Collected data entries

════════════════════

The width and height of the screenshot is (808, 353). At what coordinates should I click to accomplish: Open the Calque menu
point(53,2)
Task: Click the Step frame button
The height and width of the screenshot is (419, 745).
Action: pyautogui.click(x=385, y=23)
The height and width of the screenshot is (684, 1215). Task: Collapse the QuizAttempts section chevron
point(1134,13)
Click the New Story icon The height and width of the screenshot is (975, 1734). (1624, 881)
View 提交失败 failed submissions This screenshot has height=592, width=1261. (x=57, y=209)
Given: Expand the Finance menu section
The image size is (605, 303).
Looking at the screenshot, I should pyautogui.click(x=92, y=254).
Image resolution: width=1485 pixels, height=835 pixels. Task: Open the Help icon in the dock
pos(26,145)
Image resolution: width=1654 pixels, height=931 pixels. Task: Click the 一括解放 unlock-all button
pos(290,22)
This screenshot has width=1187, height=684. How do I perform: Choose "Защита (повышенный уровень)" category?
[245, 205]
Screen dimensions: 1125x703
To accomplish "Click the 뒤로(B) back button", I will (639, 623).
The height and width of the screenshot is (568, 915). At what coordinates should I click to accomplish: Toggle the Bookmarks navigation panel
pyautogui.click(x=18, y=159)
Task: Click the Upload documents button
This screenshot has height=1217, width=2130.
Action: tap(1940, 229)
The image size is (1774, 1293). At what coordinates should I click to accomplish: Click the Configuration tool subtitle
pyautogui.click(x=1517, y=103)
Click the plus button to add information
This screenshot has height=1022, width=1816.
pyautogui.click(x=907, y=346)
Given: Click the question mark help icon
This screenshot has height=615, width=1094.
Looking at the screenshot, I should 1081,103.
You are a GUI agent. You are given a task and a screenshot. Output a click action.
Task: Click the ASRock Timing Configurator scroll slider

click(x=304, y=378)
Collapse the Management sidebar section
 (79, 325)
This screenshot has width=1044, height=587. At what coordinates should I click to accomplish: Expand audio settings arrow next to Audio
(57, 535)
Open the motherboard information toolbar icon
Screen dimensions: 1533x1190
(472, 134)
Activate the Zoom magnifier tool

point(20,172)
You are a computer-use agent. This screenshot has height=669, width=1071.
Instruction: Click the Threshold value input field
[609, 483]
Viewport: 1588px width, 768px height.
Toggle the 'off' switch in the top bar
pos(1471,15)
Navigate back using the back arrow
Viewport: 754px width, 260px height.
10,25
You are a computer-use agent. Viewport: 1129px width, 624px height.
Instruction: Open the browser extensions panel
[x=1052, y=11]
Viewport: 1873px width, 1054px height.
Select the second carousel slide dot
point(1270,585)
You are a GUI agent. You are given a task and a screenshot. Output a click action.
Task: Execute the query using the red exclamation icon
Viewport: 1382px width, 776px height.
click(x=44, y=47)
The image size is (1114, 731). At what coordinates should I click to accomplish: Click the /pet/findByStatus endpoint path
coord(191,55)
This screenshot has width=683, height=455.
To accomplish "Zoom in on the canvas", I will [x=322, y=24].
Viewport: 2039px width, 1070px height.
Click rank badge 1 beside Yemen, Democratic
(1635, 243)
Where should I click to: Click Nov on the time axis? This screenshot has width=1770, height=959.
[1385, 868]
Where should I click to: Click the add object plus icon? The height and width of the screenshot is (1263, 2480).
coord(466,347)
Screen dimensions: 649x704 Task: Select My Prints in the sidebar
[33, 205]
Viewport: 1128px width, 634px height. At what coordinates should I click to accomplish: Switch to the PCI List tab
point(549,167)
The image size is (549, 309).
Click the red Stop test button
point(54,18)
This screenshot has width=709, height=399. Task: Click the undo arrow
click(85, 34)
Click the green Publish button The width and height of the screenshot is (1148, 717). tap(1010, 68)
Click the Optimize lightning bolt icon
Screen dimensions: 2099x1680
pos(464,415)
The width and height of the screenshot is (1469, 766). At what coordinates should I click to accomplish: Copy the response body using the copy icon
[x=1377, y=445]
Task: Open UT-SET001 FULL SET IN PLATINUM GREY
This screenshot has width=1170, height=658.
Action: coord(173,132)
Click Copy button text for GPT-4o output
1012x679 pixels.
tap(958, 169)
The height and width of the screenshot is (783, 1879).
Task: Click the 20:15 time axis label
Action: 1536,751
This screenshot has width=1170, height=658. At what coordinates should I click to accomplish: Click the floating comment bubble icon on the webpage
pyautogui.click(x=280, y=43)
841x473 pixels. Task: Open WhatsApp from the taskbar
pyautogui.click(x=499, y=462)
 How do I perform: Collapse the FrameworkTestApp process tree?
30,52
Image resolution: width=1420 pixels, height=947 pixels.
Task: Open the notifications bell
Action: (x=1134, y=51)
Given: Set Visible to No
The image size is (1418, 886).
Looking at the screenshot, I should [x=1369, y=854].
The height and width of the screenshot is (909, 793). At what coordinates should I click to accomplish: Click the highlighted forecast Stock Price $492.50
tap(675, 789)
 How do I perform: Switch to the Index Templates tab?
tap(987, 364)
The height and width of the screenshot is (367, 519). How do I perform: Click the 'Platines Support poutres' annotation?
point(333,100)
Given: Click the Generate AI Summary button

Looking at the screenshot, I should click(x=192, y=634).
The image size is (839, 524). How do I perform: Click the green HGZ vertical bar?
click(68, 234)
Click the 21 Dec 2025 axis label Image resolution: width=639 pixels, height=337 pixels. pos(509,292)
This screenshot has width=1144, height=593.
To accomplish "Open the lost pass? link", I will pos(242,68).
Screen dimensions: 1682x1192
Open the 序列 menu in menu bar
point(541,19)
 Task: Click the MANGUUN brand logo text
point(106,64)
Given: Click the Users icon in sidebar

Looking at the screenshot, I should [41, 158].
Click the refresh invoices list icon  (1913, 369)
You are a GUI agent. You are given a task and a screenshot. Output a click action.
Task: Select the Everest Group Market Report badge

════════════════════

* TASK DESCRIPTION:
In the records above, find each line that holds the word "will"; copy all such lines.

* EXERCISE RESULT:
To accomplish "Click the 뒤로(B) back button", I will (639, 623).
To accomplish "Zoom in on the canvas", I will [x=322, y=24].
To accomplish "Open the lost pass? link", I will pos(242,68).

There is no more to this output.